Les militaires tentent de prévenir les accidents en étant attentifs aux équipements ou la manière de procéder.

« Nous arrivons parfois à les convaincre d’adapter leur itinéraire pour qu’ils progressent dans les meilleures conditions possibles, voire de faire demi-tour. Notre rôle est avant tout pédagogique, nous ne sommes pas là pour verbaliser. »

Mais les conseils dispensés par les gendarmes ne sont pas toujours suivis et la montagne se charge elle-même de faire la leçon aux plus imprudents.

Chaque année, environ une trentaine de décès sont ainsi constatés dans le massif du Mont-Blanc. « La descente de l’aiguille du Goûter et son couloir à traverser sont les endroits les plus meurtriers du massif. En 2017, nous y avons déploré dix morts. » Chaque année, en moyenne, quatre personne perdent la vie dans ce « couloir de la mort ».

Surveillance de la montagne

La météorologie et l’évolution du climat jouent également un rôle déterminant dans la survenance des accidents.

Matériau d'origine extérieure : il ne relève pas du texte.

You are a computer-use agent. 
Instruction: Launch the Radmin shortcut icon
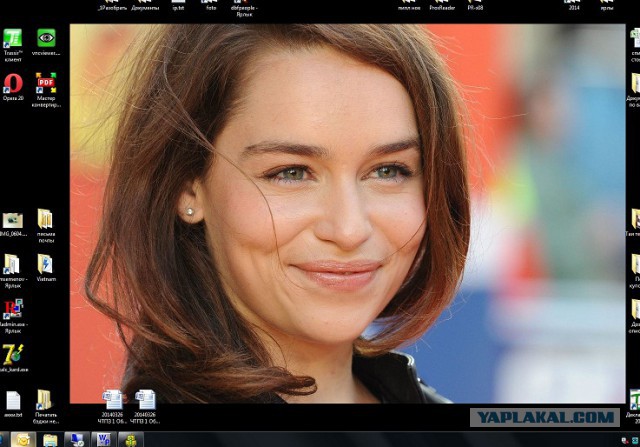(13, 309)
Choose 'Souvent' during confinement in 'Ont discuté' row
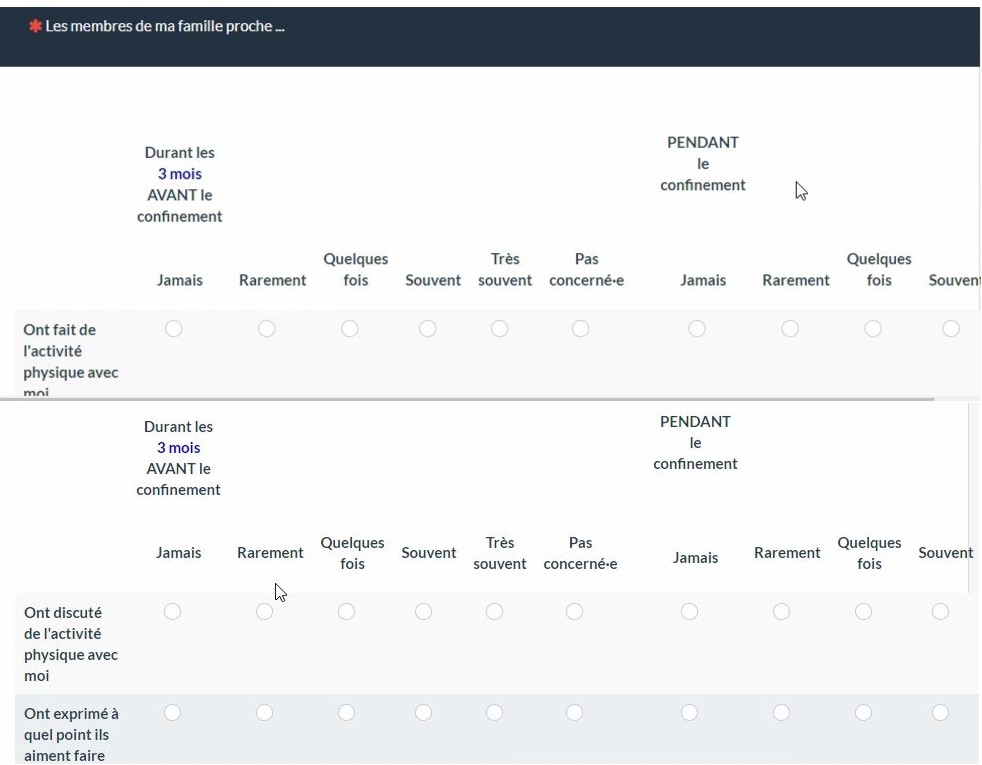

Le réchauffement climatique rend les voies d’accès plus sujettes aux éboulements de pierres. « Pour donner une image, les chutes de pierres vont de la taille d’un bol, d’une assiette, d’un micro-ondes, d’une poubelle, d’un réfrigérateur, au contenu d’un camion de 12 tonnes, expose le commandant du PGHM. Si l’on observe que la montagne devient impraticable, nous essayons de prendre les mesures nécessaires, en lien avec la préfecture et les guides de haute montagne, pour communiquer sur la dangerosité. Si les conditions sont très dangereuses, voire suicidaires lors d’éboulements ou d’écroulement, nous dissuadons alors fermement la montée comme ce fut le cas en 2015. »

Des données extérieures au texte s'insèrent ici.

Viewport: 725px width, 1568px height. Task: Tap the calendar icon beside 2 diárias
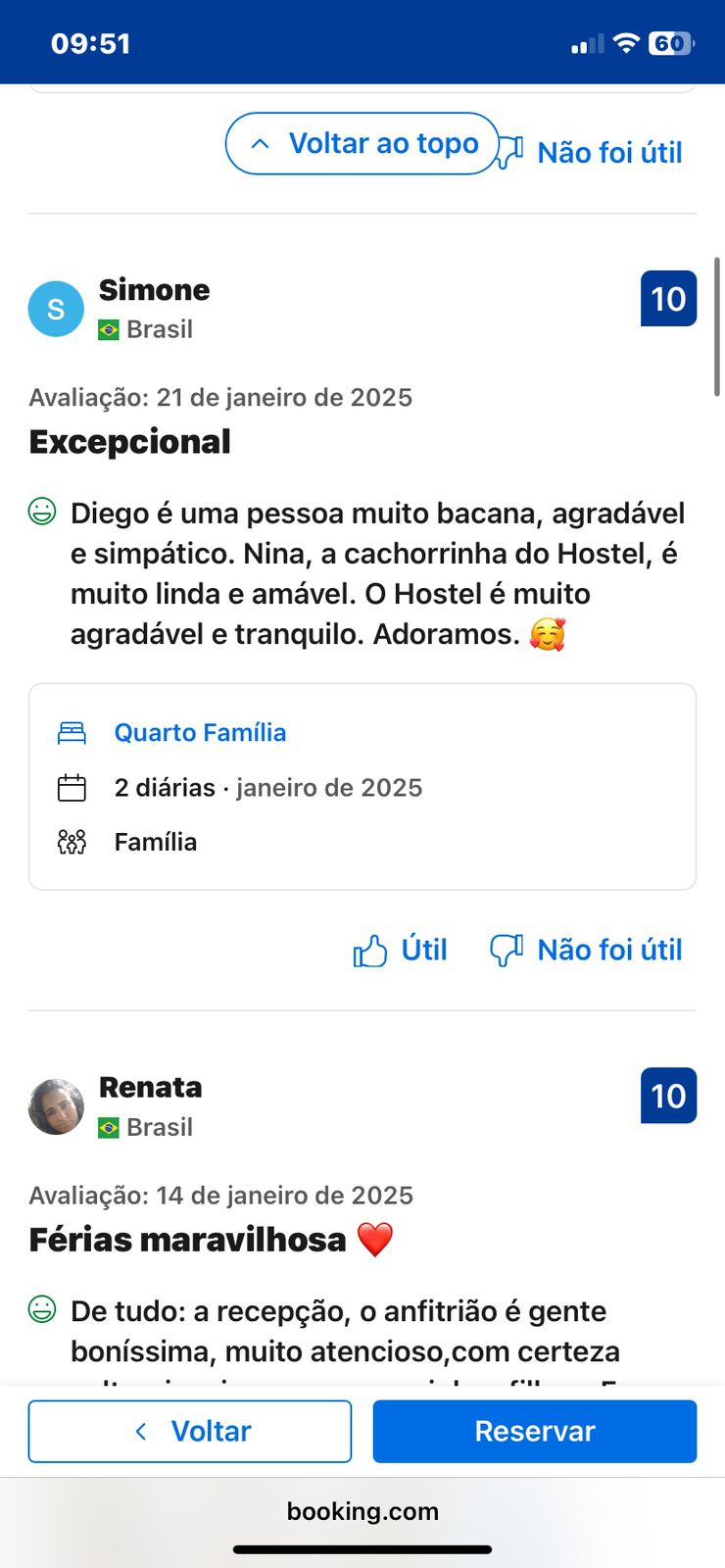pos(72,788)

Le grand couloir qui plonge sous le refuge du Goûter est notamment redouté pour ses chutes de pierres, parfois spectaculaires et meurtrières. L’encombrement du passage et l’inexpérience de nombreux alpinistes démultiplient d’autant plus les dangers. « Nous constatons souvent des problèmes de croisement de cordées et d’attente à cet endroit particulièrement sensible », déplore l’officier.

Faux guides

Au-delà de ces diverses actions, les gendarmes effectuent aussi une mission plus administrative et judiciaire : le contrôle des professions de guide de haute montagne. Coréens, Japonais, Italiens, Espagnols, Français, Slovaques, Roumains, Tchèques, Ukrainiens, Russes… le Mont-Blanc attire chaque année des milliers de personnes. Et certains n’hésitent pas à usurper le titre de guide de haute montagne pour se faire de l’argent. S’ils sont, pour certains, diplômés dans leur pays, leur brevet n’est pas forcément reconnu en France et par l’Union internationale des associations de guides de haute montagne.

Ces guides, appelés « marron », emmènent alors en toute illégalité des clients en alpinisme, mettant gravement en question leur sécurité. « La plupart du temps, il est très difficile de prouver l’usurpation du titre de guide, l’encadrement ou l’accompagnement sans titre, parce que les suspects ont tendance à nier tout encadrement et à se présenter comme le simple ami d’un groupe. Il faut alors essayer de les séparer lors des contrôles pour tenter de réunir les preuves matérielles, consulter les sites Internet de séjours au Mont-Blanc pour voir apparaître les notions d’organisation et de rémunération », indique le lieutenant-colonel.

En contact permanent avec les guides officiels de haute montagne et les gardiens de refuge, les gendarmes parviennent parfois à caractériser cette infraction, qui peut valoir jusqu’à un an d’emprisonnement et 15 000 euros d’amende.